But even when you try to hide addiction or pain, there will come a time where everything will come out into the light and at the end of the day I wasn’t much of an expert…and one night, my parents found it all. They knew that there was something going on so they took a look into my room and found EVERYTHING: The drugs, alcohol, and even cigarettes.

I know I had broken their heart, but I was so deep into this life that I didn’t care about anything anymore. When they confronted me, I laughed and told them hateful things. Honestly, there is not a moment that goes by that I don’t wish I could take it all back…

However, God started working on my heart and two years ago I started the process of leaving that life behind. Although I had a relationship with God, I knew I had lost my parent’s trust and respect. I knew it would be a process that would take time for them to trust me again but I was ready to start the healing process.

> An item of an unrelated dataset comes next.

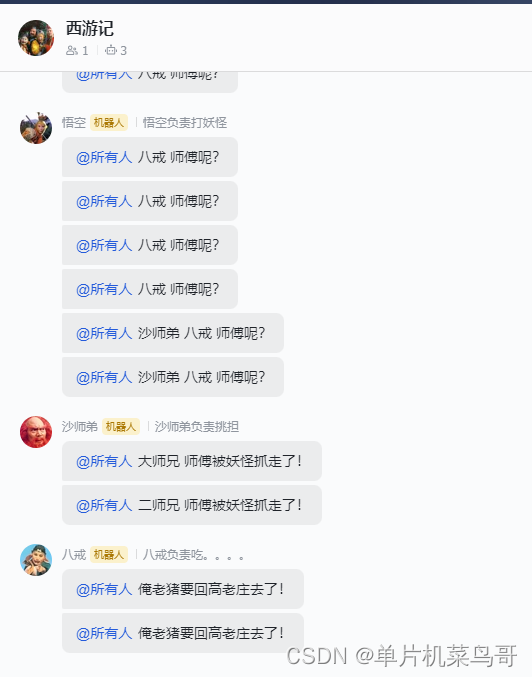Open 沙师弟 robot's avatar
The image size is (532, 677).
click(x=36, y=432)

It has been a journey of earning their trust and showing them that I’m not the person I was before. I have started being vulnerable with them, open about my walk with God, and going to them when I’m struggling with temptation of going back to drugs. It hasn’t been easy letting them see me at my lowest and being vulnerable with them but I’m so grateful for it.

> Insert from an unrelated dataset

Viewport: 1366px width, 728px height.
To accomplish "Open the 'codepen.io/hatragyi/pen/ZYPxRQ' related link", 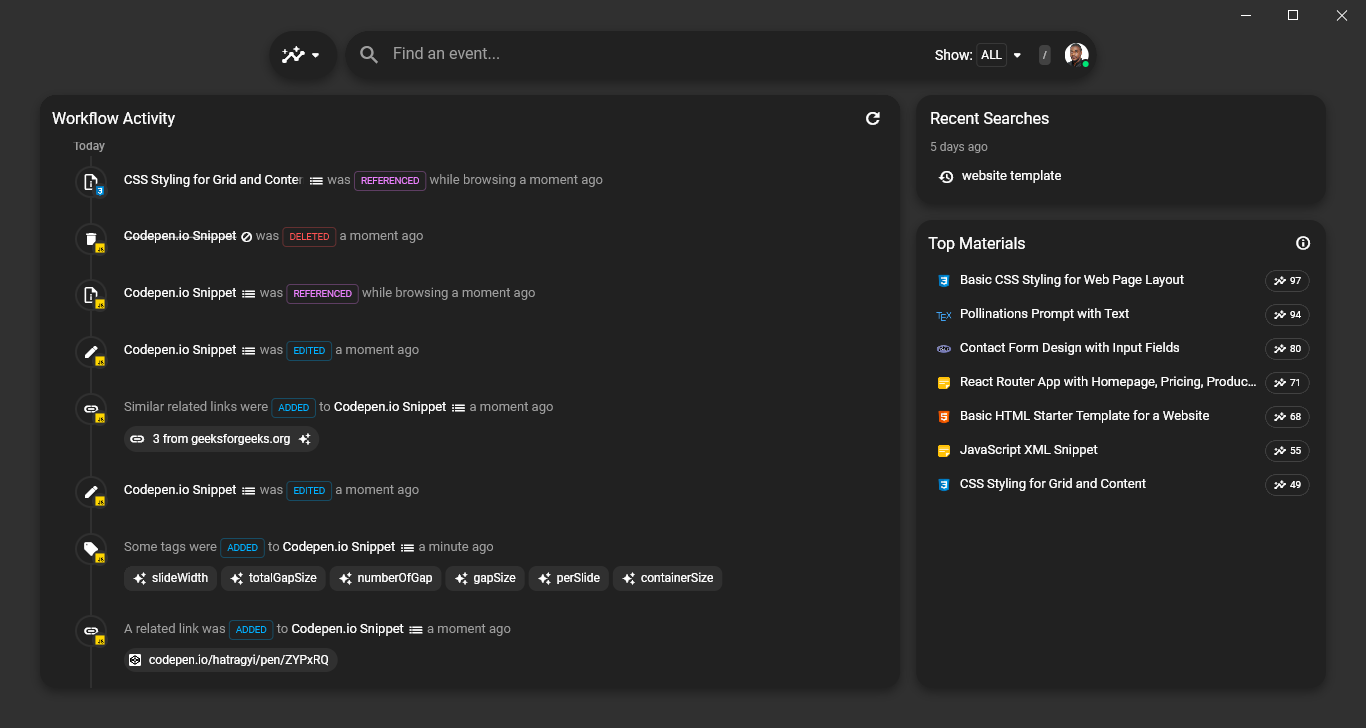I will tap(230, 659).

Being on the Race there are times when God brings things from our past that we need to process and although they are hard, we can either run away or trust God to bring us through it. That is where I found myself this past week. God started to bring one of the hardest moments of my past to light. I had been avoiding processing this moment for the past 8 months and it finally caught up to me. Although it was a hard and full of tears, the freedom and joy that came at the end was worth the process.

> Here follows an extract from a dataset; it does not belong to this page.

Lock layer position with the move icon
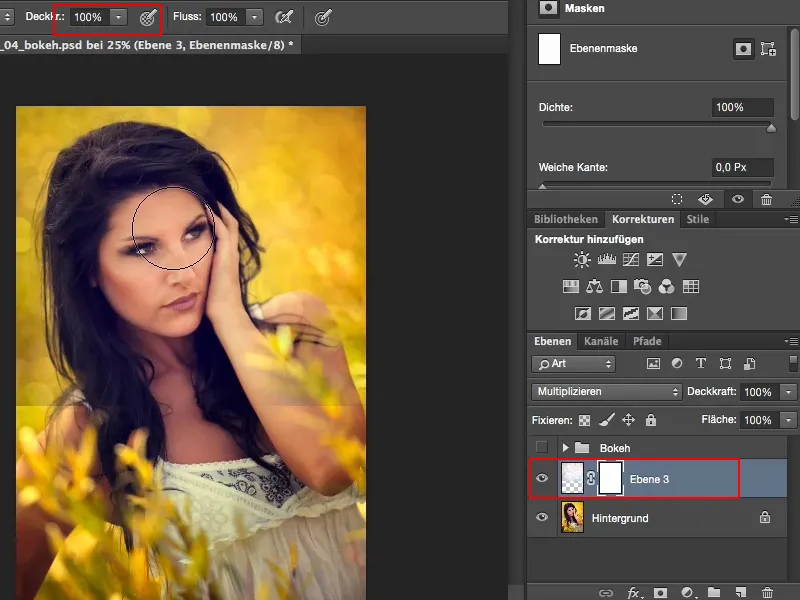Image resolution: width=800 pixels, height=600 pixels. [x=628, y=420]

Last night I felt like calling my parents to see how they were doing. As we talked, I felt the Lord telling me to share with them the new found freedom I had found from letting God into that area of my life. The conversation I had with my parents last night is what led me to write this blog. You see looking back at my relationship with my parents, I would have never been able to be so vulnerable with them. But here I was sharing with them this great victory. Letting them know that God had finally answered a prayer in showing me where He was in the midst of these hard moments. My parents rejoiced with me and celebrated the freedom God had walked me in.

They are incredible parents and I am so grateful for their unwavering love and forgiveness. They have shown me how prayer is such a powerful tool and how to exemplify God’s redemptive love, here on earth.